>>>

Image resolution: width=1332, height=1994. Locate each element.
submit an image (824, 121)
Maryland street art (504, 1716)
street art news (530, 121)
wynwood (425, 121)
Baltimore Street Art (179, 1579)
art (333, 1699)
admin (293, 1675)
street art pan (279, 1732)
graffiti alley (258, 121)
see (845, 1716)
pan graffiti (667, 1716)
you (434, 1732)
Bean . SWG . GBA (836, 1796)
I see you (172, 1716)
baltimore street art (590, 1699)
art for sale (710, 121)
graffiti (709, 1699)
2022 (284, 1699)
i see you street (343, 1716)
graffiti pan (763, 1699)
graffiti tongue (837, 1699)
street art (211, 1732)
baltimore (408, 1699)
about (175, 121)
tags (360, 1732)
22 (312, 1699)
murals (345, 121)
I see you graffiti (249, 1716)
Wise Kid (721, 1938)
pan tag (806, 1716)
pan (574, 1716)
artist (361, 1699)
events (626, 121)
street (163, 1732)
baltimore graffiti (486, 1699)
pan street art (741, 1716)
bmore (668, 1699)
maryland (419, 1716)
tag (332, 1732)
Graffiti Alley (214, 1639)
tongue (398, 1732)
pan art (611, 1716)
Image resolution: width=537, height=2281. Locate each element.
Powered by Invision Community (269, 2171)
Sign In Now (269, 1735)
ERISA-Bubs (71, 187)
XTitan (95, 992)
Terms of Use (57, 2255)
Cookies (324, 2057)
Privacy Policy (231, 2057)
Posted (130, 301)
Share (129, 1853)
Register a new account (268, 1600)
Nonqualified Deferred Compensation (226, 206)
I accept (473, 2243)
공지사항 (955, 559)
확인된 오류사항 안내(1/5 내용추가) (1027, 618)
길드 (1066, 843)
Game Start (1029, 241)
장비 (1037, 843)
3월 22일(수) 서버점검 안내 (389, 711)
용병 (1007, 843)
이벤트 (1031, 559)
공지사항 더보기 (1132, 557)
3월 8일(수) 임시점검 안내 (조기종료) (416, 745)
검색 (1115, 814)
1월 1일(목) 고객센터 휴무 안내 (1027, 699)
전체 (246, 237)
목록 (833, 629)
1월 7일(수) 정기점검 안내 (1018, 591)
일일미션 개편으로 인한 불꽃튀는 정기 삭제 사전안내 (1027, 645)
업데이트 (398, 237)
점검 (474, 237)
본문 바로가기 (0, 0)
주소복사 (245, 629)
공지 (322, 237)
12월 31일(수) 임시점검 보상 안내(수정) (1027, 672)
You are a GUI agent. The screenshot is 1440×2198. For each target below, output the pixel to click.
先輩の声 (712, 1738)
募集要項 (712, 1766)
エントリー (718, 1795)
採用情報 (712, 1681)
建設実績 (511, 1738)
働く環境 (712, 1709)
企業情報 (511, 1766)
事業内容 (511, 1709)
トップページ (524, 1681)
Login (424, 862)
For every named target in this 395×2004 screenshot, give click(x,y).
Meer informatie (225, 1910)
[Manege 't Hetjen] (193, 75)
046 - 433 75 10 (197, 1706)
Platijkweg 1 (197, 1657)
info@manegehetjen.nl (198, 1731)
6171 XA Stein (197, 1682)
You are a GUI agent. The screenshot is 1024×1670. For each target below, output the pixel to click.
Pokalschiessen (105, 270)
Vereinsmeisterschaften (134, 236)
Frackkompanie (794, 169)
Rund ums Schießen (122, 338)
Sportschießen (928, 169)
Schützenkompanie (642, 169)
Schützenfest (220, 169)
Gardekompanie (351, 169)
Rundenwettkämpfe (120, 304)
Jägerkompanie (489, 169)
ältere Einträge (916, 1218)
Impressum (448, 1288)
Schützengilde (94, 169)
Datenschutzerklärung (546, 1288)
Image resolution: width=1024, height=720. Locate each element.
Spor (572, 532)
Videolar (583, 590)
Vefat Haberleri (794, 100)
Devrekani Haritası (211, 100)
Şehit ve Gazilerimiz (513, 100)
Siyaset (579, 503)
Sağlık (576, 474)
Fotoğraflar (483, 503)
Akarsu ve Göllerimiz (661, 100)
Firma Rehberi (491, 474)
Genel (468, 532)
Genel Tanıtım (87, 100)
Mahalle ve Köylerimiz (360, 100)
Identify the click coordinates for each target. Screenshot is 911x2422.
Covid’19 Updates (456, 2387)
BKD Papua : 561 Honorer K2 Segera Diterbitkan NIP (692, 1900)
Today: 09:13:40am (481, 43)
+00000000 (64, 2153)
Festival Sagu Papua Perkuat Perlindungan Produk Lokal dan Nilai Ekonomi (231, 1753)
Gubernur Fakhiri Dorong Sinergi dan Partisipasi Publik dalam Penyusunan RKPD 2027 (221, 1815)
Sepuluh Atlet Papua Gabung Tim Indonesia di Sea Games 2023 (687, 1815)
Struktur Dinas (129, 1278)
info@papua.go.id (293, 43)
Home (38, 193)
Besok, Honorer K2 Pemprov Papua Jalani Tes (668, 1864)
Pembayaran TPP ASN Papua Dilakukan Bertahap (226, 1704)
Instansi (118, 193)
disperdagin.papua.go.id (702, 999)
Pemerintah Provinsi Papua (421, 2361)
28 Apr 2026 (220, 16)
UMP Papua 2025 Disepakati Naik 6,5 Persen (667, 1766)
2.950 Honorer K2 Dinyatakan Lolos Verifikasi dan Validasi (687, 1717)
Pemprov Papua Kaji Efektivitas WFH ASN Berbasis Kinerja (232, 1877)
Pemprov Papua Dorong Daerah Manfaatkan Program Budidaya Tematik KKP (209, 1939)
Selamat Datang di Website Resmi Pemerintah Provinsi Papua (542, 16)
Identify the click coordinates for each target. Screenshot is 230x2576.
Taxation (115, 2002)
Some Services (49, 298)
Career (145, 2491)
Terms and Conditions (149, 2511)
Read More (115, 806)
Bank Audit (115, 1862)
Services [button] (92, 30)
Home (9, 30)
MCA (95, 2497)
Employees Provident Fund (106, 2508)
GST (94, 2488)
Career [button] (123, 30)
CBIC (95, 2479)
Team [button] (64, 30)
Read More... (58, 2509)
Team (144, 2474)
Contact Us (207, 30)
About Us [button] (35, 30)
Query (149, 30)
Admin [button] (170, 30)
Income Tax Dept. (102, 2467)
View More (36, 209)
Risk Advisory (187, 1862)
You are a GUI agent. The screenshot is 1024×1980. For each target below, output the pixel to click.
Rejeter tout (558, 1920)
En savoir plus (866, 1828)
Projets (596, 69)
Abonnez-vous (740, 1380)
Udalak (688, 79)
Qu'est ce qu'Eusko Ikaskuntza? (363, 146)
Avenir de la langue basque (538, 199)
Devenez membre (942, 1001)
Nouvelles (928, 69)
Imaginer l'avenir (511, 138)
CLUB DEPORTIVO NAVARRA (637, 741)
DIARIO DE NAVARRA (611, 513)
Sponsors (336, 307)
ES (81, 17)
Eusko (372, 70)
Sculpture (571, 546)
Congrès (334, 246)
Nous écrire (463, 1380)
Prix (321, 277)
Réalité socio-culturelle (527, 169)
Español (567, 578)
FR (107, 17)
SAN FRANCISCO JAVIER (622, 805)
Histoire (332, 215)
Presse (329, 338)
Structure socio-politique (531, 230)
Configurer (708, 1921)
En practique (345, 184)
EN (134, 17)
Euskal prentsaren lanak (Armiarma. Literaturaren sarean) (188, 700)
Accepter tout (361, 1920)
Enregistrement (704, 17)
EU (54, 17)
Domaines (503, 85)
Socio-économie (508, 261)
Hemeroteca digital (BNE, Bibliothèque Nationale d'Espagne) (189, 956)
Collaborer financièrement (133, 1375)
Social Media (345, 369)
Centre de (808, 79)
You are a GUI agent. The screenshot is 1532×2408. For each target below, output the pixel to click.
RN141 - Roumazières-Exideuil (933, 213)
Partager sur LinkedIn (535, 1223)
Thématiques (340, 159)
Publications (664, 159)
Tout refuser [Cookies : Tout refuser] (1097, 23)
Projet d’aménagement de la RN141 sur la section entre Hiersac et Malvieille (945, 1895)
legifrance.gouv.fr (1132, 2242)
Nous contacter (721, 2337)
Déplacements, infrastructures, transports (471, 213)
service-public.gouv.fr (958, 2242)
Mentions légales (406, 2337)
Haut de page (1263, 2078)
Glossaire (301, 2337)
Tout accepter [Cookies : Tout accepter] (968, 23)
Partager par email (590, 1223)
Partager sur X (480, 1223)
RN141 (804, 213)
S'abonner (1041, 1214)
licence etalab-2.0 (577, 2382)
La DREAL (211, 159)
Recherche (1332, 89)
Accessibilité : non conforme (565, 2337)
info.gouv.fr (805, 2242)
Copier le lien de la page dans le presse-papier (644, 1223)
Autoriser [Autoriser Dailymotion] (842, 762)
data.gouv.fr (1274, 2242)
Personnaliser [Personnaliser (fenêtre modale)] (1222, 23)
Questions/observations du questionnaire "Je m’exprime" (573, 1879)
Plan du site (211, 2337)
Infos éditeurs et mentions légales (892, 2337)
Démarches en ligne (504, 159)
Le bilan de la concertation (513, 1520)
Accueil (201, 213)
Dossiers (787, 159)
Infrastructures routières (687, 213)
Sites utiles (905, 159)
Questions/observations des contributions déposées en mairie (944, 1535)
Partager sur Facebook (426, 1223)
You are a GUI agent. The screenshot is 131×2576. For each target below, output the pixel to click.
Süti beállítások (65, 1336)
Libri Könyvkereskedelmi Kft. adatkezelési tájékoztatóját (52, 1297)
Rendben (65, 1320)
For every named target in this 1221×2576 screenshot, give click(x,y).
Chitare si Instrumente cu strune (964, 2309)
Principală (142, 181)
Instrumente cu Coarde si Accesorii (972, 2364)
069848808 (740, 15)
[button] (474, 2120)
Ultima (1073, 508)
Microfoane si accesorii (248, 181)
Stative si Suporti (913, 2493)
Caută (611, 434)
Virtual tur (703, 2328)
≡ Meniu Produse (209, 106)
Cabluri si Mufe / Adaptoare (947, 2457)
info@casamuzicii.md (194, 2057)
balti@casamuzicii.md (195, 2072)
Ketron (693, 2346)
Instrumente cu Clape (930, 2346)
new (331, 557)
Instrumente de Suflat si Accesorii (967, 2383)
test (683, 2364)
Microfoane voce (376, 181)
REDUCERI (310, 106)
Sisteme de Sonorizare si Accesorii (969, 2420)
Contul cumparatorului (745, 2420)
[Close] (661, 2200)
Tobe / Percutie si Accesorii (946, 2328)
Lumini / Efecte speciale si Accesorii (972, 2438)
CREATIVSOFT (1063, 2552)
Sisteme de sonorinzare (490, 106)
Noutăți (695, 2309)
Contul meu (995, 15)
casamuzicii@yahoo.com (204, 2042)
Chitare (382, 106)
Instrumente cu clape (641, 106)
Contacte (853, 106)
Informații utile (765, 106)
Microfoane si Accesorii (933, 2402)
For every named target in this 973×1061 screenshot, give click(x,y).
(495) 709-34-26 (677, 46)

<<<

What you should do: Set down, unchanged, the lines of the listing from the line containing "Personnaliser [Personnaliser (fenêtre" through the line containing "Partager sur Facebook (426, 1223)", both included.

Response to this task:
Personnaliser [Personnaliser (fenêtre modale)] (1222, 23)
Questions/observations du questionnaire "Je m’exprime" (573, 1879)
Plan du site (211, 2337)
Infos éditeurs et mentions légales (892, 2337)
Démarches en ligne (504, 159)
Le bilan de la concertation (513, 1520)
Accueil (201, 213)
Dossiers (787, 159)
Infrastructures routières (687, 213)
Sites utiles (905, 159)
Questions/observations des contributions déposées en mairie (944, 1535)
Partager sur Facebook (426, 1223)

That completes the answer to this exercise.